Los niños son los adultos del futuro, por lo que, si aspiramos a ser una sociedad comprometida con la accesibilidad, la inclusión y la normalidad de la discapacidad es fundamental promover estos valores desde edades tempranas. Así lo defiende Majo Paíz (@segunmajo), una joven con síndrome de Down.
Visibilizar a las personas con discapacidad y brindarle las herramientas que necesitan para desarrollar su autonomía e independencia no es un privilegio para el colectivo, sino un derecho. Por ello, Paíz subraya que «la forma en la que educamos hoy, cambia el mundo de mañana».
Así mismo, mediante redes sociales, esta popular creadora de contenido enseña la realidad del síndrome de Down y su talento para convertirlo en una capacidad. Su vida y su «mundo» son visibles a través de estas plataformas, en las que Majo Paíz divulga un mensaje de normalidad.
Educar sobre el síndrome de Down
«Durante los primeros años, los adultos son los modelos para entender el mundo de alrededor«, sostiene Majo Paíz. De este modo, hasta los tres años de edad, «para los niños no existen diferencias, sino algo nuevo que conocer», por lo que, en este punto, es imprescindible «la normalidad con la que los adultos actúen».

Cuanta más normalidad se le otorgue a la discapacidad y al síndrome de Down, mejor y más absorbido tendrán los menores esos aspectos de cara al futuro, conociendo la manera correcta de comportarse: «Es lo que va a impactar en la forma en la que interpreten las diferencias«, indica Majo.
En segunda instancia, Paíz refleja que «un niño acepta o rechaza a los demás en función de como le hagan sentir», por lo que si un adulto tiene prejuicios sobre un niño con síndrome de Down o discapacidad, estos menores «van a actuar con cautela e, incluso, con rechazo«.
En caso contrario, actuando de una manera «normalizada y abierta«, los niños podrán aprender a ver la diversidad, valorarla y abrazarla como una condición más de las personas, «con la seguridad de la que la diferencia no es algo malo«, valora Majo Paíz en redes sociales.

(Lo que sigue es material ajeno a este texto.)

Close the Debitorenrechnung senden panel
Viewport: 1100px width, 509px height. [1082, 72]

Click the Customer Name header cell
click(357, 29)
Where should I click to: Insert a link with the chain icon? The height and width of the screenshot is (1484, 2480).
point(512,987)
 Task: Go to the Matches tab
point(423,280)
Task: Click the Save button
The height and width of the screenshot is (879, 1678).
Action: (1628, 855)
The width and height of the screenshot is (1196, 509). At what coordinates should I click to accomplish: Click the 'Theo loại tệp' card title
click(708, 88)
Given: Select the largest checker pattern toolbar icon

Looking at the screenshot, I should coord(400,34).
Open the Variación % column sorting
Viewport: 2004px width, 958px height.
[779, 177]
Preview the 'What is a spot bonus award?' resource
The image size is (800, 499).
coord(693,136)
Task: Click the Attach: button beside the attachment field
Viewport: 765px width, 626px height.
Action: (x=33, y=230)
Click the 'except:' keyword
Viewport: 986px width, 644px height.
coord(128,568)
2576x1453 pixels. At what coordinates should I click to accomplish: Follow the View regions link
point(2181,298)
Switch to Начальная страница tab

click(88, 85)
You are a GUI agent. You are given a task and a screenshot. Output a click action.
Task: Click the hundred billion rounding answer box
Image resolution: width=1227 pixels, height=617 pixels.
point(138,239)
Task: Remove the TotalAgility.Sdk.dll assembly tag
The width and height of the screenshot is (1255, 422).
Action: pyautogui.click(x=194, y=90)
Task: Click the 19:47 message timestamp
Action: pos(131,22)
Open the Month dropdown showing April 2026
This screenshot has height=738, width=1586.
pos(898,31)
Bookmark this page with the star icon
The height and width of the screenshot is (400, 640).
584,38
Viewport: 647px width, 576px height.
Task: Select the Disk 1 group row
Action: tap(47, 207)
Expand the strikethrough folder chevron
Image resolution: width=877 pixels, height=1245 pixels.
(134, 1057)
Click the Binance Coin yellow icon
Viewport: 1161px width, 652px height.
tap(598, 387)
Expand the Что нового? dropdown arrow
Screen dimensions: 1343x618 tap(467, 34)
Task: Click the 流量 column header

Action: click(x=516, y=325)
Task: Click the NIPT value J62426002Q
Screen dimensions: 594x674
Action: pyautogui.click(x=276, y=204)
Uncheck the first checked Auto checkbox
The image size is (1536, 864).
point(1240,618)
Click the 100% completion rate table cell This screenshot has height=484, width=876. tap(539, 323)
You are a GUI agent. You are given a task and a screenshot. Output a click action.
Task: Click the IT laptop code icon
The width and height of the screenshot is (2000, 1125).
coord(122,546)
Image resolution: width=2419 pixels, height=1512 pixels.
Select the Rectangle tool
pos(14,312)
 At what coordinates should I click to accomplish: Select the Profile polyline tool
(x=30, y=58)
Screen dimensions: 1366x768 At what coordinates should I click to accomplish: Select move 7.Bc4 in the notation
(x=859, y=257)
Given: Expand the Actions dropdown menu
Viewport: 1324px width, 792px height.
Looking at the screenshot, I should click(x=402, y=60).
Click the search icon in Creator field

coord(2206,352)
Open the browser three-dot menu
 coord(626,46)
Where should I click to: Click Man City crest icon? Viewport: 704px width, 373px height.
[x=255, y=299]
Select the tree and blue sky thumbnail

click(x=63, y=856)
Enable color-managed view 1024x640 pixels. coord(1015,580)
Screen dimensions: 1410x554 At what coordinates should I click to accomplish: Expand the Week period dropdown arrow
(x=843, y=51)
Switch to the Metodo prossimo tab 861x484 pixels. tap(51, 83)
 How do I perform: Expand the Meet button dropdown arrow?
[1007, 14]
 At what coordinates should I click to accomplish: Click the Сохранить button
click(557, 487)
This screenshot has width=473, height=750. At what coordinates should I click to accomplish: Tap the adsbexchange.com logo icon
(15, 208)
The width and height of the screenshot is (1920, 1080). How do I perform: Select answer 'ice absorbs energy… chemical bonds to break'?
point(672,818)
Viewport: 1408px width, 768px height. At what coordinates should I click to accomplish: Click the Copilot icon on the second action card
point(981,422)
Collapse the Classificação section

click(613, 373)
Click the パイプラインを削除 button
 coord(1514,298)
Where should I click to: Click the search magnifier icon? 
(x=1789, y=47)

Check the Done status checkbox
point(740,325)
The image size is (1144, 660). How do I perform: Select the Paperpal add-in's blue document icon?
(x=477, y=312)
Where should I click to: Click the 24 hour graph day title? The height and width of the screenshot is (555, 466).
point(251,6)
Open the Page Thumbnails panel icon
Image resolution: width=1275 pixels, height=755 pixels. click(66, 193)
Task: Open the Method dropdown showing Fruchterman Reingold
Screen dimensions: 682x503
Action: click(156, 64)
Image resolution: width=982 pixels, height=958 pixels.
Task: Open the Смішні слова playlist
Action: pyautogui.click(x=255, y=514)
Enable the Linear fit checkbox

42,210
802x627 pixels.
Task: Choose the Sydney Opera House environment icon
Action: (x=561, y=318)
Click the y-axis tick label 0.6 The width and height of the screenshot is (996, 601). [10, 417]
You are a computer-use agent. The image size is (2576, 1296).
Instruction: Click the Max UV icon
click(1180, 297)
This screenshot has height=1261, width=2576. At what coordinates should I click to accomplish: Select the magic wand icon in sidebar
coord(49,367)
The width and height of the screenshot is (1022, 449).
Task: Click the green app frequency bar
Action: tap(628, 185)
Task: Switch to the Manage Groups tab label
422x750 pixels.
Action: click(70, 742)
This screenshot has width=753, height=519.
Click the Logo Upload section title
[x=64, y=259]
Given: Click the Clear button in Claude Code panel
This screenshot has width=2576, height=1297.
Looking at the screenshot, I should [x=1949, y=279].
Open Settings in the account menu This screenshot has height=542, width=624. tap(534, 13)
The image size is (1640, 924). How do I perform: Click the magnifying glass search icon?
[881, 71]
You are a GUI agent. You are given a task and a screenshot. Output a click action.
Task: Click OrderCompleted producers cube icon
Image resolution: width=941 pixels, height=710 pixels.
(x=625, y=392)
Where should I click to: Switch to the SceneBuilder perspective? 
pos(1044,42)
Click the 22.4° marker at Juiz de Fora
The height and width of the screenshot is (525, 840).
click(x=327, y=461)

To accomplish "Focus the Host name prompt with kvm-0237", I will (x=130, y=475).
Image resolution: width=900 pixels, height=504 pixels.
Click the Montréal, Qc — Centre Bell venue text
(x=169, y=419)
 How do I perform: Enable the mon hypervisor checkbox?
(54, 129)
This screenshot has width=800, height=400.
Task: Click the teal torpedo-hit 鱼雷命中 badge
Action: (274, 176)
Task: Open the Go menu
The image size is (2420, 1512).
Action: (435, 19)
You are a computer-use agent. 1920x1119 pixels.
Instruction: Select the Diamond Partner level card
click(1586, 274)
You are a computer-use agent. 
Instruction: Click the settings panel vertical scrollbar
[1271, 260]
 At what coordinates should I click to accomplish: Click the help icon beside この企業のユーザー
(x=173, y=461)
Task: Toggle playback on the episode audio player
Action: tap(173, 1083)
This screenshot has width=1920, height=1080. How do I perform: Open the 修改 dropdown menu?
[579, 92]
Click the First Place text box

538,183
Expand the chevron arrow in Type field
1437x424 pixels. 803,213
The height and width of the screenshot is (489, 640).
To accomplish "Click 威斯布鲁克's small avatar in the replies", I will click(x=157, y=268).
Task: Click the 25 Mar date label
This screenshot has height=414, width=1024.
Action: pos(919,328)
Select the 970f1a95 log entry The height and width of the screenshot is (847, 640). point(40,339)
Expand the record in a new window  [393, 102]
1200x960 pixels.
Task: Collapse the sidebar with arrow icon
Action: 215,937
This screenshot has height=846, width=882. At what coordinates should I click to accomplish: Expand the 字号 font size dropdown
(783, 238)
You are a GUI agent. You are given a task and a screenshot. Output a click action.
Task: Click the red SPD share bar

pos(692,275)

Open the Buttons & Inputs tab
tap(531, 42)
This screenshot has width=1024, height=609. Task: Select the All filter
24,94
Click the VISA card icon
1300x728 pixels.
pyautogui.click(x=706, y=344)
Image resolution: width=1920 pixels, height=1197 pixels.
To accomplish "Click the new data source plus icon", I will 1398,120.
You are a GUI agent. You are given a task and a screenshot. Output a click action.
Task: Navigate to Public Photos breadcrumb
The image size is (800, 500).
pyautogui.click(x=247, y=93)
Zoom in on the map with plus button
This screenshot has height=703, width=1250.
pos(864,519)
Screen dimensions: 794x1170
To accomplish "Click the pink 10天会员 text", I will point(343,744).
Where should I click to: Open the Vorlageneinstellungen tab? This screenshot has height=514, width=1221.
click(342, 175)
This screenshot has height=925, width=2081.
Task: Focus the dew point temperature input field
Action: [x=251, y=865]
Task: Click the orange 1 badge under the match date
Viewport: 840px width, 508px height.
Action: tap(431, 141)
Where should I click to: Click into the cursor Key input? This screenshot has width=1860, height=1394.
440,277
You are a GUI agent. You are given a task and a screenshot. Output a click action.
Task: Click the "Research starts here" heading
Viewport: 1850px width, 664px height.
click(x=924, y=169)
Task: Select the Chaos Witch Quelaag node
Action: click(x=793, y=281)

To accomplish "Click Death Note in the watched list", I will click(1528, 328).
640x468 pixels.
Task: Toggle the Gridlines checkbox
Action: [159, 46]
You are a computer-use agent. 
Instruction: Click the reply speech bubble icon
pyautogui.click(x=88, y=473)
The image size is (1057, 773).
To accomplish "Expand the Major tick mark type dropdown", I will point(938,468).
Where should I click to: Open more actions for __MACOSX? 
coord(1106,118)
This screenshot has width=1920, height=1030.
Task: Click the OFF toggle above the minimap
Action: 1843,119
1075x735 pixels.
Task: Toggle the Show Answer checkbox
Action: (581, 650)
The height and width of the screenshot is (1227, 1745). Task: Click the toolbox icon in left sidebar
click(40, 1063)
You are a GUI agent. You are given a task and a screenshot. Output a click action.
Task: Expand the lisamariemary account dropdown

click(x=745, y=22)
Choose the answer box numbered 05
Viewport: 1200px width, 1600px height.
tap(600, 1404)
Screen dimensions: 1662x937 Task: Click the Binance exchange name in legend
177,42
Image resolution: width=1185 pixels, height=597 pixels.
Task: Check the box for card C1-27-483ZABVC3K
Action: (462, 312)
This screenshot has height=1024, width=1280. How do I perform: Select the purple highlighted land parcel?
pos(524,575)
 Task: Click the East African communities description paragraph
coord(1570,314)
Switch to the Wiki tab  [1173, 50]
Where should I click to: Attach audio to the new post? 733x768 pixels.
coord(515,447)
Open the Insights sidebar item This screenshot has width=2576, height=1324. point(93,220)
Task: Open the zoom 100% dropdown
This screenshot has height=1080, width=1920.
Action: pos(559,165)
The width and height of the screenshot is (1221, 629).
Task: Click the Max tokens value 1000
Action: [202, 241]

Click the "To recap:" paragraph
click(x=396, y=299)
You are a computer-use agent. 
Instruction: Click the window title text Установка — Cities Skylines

Finalmente, cita la permisividad de los adultos en su faceta como padres o maestros: «Son muy consentidores con los niños con síndrome de Down y les permiten cosas que no les permitirían2 si no tuvieran esta condición. Por ello, exige «normas y límites iguales para todos»
Finalmente, Majo resalta que, en ocasiones, sí es difícil luchar «contra la normalidad social«, por lo que el colectivo de la discapacidad necesita «ese empujoncito» para lograr tener una visión abierta y enriquecida del mundo en el que les ha tocado vivir.
La inclusión es acción
«No es inclusión cuando asumen que no puedo hacer algo sin preguntarme antes», indica Majo; no obstante, valora que «sí es inclusión cuando me preguntan: ‘oye, necesitas apoyo o lo haces tu`». Para esta joven con síndrome de Down, la inclusión no es intención, sino que es acción.
De la misma manera, Paíz estima que tampoco se cumple con la inclusión «cuando hablan por mi, como si yo no pudiera expresarme». Por otro lado, destaca que «cuando me dan el espacio para hablar por mí misma» sí se fomenta la inclusión y participación de personas con discapacidad en el entorno social.
Finalmente, esta creadora de contenido con síndrome de Down subraya otra situación donde la inclusión se deja de lado: «Cuando me dejan para después o me excluyen sin darse cuenta«; acto seguido, confirma que las situaciones en las que «se me toma en cuenta desde el inicio» cumple con el significado de la palabra.
La inclusión se trabaja todos los días: «Son decisiones pequeñas que hacen una gran diferencia: escuchar, preguntar, incluir desde el inicio. Porque ser inclusivo no es difícil, es una elección», concluye Majo Paíz.